According to the inventive method for producing the cooling channel piston at least a portion of the cooling channel piston is plastically deformed shortly before or after the concern. A plastic deformation shortly before the abutment means that, in addition to the deformation of the collar, at least one area of the piston blank is simultaneously also plastically deformed. In contrast, a plastic deformation according to the concern of at least one region of the piston blank is understood to mean that first the collar is reshaped and subsequently at least a portion of the piston blank is plastically deformed.

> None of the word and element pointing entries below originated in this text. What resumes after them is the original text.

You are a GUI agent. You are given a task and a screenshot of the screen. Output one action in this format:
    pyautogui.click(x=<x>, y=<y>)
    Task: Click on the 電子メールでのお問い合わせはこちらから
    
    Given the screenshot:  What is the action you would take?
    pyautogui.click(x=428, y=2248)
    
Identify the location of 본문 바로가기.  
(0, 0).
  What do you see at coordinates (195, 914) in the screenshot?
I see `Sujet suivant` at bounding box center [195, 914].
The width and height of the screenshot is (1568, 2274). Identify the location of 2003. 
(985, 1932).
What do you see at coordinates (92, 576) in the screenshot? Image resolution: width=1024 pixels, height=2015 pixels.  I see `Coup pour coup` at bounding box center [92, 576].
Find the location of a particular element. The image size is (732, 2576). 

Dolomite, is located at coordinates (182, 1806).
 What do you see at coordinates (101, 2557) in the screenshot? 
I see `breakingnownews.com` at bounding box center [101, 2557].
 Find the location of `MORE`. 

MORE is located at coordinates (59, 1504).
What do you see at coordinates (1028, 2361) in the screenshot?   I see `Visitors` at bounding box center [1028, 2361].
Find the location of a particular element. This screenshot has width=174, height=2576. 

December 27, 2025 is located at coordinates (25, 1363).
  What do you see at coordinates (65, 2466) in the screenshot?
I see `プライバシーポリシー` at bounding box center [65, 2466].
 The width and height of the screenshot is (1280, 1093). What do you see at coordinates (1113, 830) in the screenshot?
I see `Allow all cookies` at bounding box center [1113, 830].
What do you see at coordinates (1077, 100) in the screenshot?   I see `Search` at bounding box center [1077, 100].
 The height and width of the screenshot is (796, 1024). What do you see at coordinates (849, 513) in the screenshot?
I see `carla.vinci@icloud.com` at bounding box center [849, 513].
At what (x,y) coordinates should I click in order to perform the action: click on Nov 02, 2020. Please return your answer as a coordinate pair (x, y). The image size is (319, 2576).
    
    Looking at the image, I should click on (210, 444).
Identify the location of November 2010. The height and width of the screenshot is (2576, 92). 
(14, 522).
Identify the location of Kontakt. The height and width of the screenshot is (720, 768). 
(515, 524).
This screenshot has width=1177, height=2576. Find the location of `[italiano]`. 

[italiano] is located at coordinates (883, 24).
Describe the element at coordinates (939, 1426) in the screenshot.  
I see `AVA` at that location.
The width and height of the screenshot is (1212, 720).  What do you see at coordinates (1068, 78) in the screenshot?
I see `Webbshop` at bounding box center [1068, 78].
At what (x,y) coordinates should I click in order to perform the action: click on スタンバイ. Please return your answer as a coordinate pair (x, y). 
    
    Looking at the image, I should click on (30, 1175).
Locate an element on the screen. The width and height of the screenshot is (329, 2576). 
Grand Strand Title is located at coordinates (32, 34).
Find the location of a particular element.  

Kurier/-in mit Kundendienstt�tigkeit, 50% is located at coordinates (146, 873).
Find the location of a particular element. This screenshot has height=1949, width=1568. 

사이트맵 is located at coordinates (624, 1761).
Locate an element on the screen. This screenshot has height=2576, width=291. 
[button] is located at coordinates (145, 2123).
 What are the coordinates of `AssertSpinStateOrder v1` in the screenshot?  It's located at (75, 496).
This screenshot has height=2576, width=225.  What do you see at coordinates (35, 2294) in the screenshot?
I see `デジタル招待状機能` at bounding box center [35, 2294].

According to the invention, it is provided that the collar and the abutment region are connected to one another in a conditionally releasable or non-detachable manner. Under a conditional solubility is to be understood according to the invention that the collar and the contact area under effort with possibly occurring Damage to the collar and contact area can be released again. Under a non-detachable connection of the collar and investment area is to be understood according to the invention that collar and contact area can be solved only by complete destruction of collar and contact area from each other.

The collar, in particular the outer radial circumferential edge of the collar, is preferably plastically deformed. In this case, the collar is preferably plastically deformed by means of a forming tool warm and / or cold.

Alternatively or additionally, a region of the transition region is preferably plastically deformed. In the case of the plastic deformation of a region of the transition region, the transition region having the abutment region can be deformed together with the abutment region or without the abutment region, so that once the abutment region is plastically deformed together with the transition region and once only the transition region without abutment region.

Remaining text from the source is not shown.